Top of The input

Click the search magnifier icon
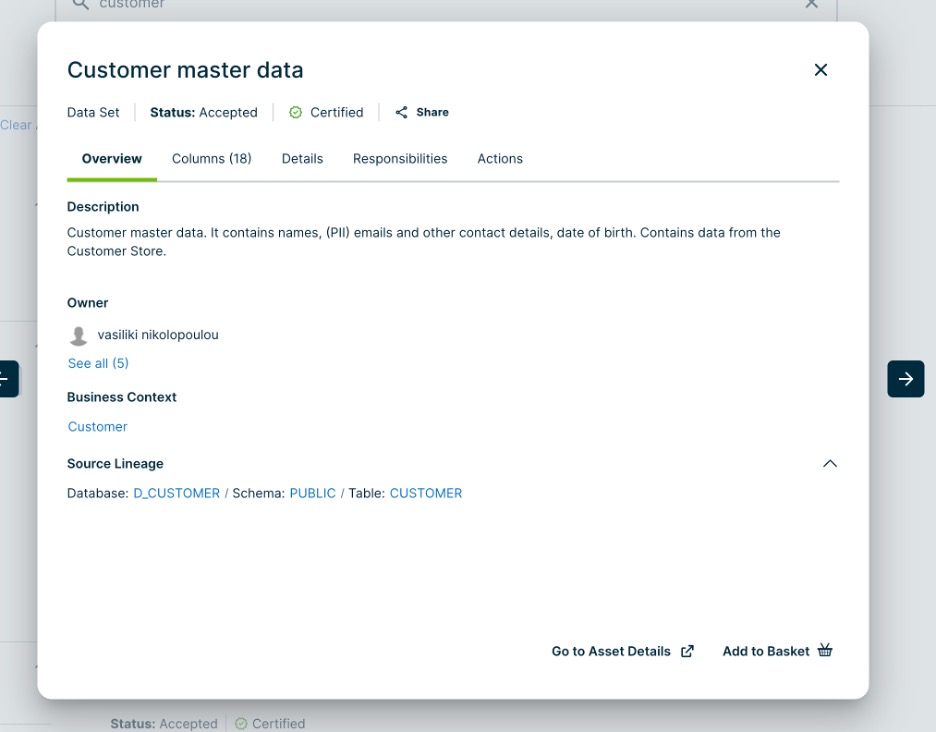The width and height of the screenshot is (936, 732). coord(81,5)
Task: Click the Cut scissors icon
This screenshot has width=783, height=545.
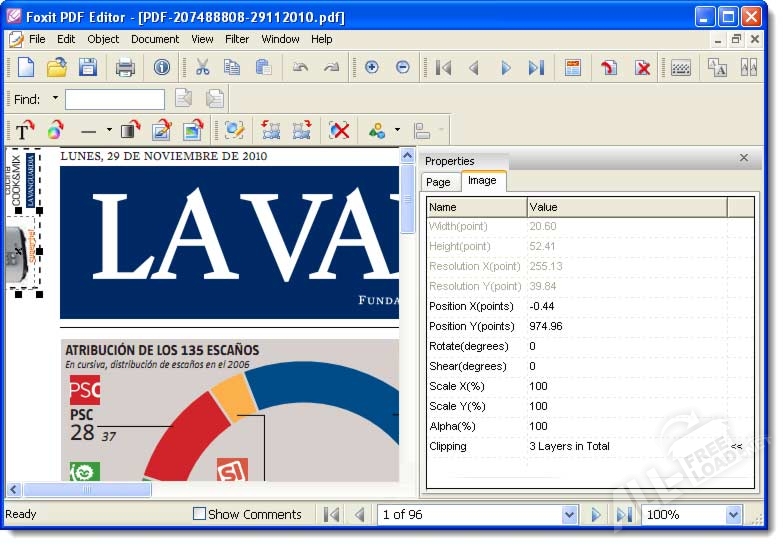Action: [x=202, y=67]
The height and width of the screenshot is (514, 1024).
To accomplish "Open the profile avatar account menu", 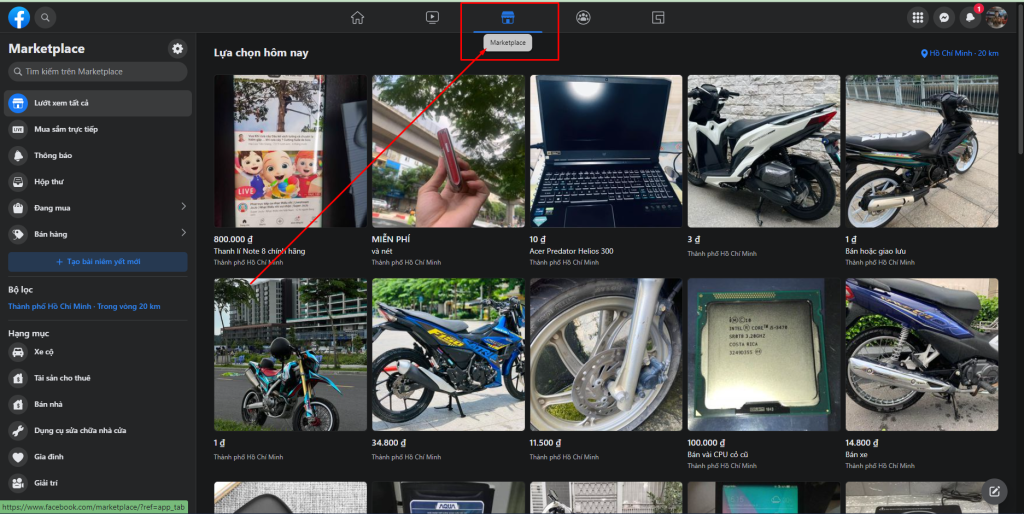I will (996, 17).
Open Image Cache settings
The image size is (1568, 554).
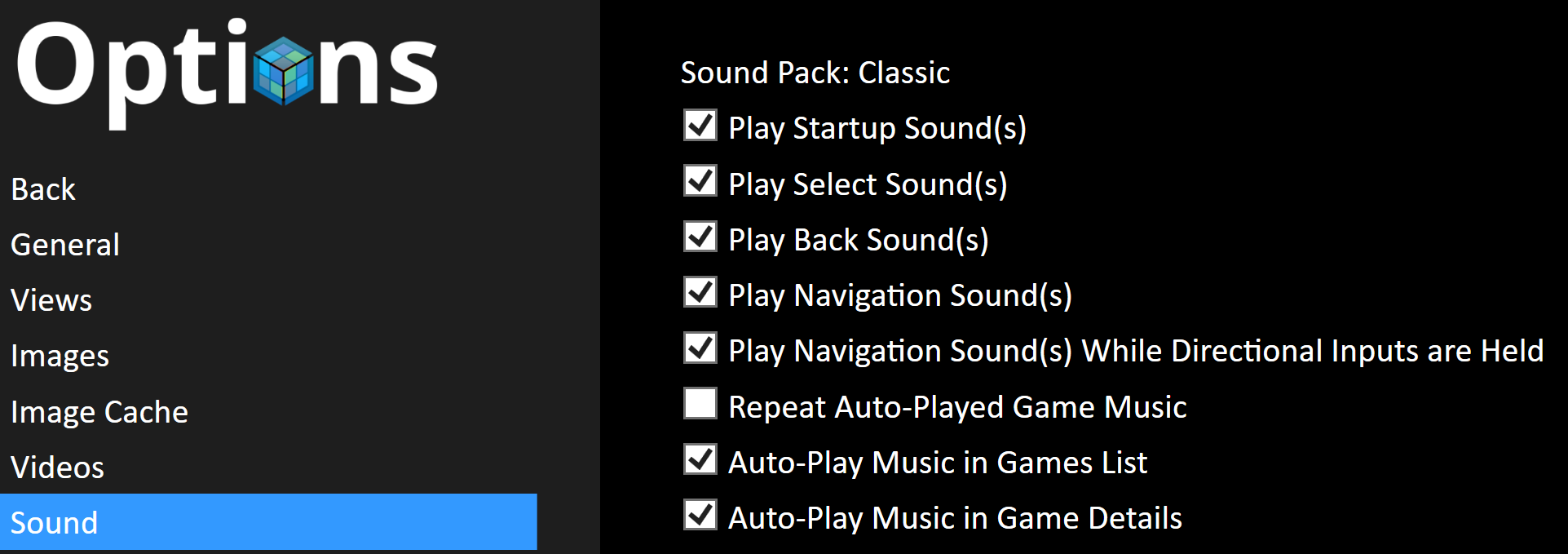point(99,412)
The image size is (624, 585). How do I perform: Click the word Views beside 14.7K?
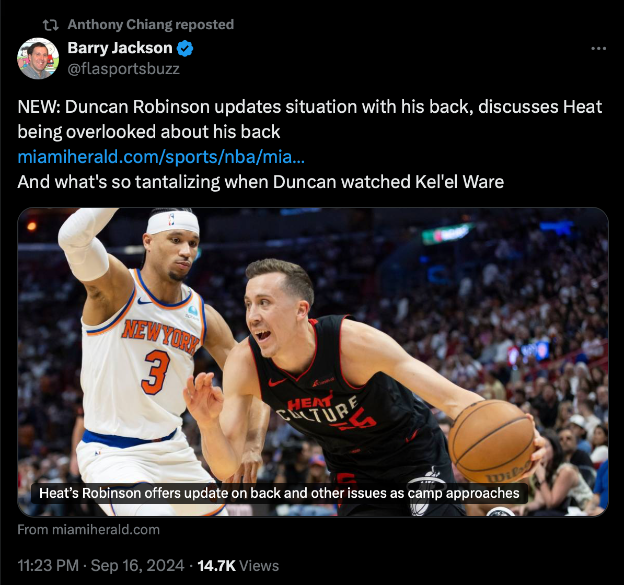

Bottom of The input

* _What is being asked_: Take the lines from the one holding "The image size is (1568, 554)." through the last line of the data above and copy them exactly, both ends included, omitting all pictures.

* _Solution to this task_:
The image size is (1568, 554).
point(99,412)
The image size is (624, 585). How do I perform: Click the word Views beside 14.7K?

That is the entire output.